- The paper introduces TokenMixer-Large, which scales ranking models by innovating with a mixing-and-reverting paradigm and enhanced per-token MoE.
- It implements sparse training/inference and tailored operators to achieve near-dense performance at reduced computational costs.
- Empirical results across e-commerce, advertising, and live streaming scenarios show significant gains in key business metrics.
TokenMixer-Large: Systematic Scaling of Ranking Models for Massive-Scale Industrial Recommenders
Introduction
The paper "TokenMixer-Large: Scaling Up Large Ranking Models in Industrial Recommenders" (2602.06563) addresses critical scalability and efficiency bottlenecks in deep learning recommendation models (DLRMs). Building on the prior TokenMixer architecture, the authors expose several limitations—sub-optimal residual paths, loss of semantic alignment, vanishing gradients in deep networks, incomplete MoE sparsification, and restricted scalability to billion-scale parameters. TokenMixer-Large introduces architectural and engineering innovations, achieving robust performance across diverse real-world scenarios (advertising, e-commerce, live streaming), with successful deployment at ByteDance.

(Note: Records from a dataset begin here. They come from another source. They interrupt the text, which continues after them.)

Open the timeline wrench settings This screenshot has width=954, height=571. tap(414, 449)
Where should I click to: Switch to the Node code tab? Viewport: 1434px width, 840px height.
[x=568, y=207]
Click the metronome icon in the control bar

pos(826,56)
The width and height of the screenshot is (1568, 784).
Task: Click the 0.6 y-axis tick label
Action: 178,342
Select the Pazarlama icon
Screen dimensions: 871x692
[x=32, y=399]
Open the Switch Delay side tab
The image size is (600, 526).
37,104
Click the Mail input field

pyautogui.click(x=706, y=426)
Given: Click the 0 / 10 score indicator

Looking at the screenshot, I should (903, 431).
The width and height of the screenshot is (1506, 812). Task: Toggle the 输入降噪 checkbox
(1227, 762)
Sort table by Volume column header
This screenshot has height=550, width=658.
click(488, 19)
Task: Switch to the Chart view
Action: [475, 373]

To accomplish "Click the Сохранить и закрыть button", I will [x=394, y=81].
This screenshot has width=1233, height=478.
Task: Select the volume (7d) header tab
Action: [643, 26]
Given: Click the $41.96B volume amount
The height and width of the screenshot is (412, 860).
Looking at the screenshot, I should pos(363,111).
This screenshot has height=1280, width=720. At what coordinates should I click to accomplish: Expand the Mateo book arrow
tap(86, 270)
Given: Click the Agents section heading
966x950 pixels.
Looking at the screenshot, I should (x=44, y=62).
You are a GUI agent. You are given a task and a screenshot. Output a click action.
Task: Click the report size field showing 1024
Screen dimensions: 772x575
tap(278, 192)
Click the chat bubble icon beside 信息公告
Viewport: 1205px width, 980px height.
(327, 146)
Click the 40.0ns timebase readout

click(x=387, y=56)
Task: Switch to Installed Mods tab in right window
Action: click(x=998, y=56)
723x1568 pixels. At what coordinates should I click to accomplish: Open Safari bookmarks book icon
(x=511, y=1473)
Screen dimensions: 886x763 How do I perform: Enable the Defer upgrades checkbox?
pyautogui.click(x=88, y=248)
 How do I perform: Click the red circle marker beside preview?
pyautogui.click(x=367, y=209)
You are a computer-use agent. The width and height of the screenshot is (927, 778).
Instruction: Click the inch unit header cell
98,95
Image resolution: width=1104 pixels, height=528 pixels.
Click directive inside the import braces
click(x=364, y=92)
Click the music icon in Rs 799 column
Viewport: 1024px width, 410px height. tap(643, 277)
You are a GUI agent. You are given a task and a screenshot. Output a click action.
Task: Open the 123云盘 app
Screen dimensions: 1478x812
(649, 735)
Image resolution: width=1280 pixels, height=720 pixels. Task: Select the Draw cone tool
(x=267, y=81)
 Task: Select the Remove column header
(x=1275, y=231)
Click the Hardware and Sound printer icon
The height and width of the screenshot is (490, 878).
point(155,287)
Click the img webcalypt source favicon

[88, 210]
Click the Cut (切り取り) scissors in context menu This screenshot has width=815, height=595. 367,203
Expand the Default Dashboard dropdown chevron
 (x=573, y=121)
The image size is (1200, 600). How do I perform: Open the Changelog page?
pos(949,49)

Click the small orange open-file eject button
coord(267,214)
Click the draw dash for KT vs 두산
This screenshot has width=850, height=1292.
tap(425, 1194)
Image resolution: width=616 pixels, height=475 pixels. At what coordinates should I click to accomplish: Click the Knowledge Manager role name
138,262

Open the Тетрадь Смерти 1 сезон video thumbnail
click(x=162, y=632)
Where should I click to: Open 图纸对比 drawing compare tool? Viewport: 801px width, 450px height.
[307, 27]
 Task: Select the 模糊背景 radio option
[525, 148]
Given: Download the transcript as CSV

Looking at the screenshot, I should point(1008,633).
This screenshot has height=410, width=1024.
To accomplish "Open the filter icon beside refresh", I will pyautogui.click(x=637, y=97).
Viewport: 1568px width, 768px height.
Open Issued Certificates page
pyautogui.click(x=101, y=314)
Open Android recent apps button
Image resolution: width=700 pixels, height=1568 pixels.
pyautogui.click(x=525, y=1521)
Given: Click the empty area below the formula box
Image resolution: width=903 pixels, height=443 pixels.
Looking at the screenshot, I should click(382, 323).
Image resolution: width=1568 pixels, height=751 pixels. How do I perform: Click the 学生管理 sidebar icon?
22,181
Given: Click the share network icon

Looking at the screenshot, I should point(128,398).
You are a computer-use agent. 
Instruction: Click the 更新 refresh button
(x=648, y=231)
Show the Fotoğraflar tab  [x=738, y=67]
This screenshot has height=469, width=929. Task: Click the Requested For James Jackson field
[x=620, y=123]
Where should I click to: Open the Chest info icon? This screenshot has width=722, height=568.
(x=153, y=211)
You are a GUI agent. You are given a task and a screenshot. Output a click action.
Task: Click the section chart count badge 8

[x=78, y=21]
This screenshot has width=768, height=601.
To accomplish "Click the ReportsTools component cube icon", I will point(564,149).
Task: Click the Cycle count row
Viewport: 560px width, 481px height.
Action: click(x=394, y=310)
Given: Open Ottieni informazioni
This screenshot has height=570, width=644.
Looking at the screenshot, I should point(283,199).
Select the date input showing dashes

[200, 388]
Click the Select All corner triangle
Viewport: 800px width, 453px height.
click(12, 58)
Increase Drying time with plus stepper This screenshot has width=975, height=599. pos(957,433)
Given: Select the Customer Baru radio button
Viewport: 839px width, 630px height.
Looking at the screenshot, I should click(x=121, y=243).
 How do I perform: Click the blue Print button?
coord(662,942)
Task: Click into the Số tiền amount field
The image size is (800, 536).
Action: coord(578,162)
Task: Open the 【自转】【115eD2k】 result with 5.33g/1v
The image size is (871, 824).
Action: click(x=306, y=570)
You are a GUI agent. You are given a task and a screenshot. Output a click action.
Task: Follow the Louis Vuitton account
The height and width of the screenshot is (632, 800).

Architecture and Methodological Advances
TokenMixer-Large is structured around three principal components: semantic tokenization, a revised TokenMixer-Large block, and an efficient, sparsified Per-token MoE.
Figure 1: The architecture of TokenMixer-Large, showing token processing, mixing/reverting, S-P MoE, and residual connections.
Semantic Group-wise Tokenization
Dense embeddings are produced from high-dimensional, sparse user/item/sequence features, grouped semantically to preserve heterogeneity. Each group’s concatenated embeddings are compressed to aligned tokens, utilizing distinct MLP mappings. A global token aggregates collective information, analogous to [CLS] in BERT, improving context propagation.
Mixing-and-Reverting Paradigm
A core innovation is rectifying residual pathway deficiencies from RankMixer. TokenMixer-Large uses a symmetric two-step process: information mixing followed by dimensional reverting. This ensures input-output alignment and enables seamless semantic propagation across network depth, crucial for robust residual connections and stable gradient flows.
Pertoken SwiGLU
Pertoken FFN from RankMixer is upgraded to Pertoken SwiGLU, enhancing expressivity and representing token-wise heterogeneity. SwiGLU’s gating and up/down projections augment nonlinearity and allow fine-grained control over feature interactions.
Residual and Auxiliary Loss Mechanisms
TokenMixer-Large employs both standard and interval (inter-residual) connections. The latter, applied regularly but not to the final layer, prevent gradient vanishing in deep stacks. An auxiliary loss combines logits from lower and upper layers, ensuring robust multi-layer parameter convergence and improving stability.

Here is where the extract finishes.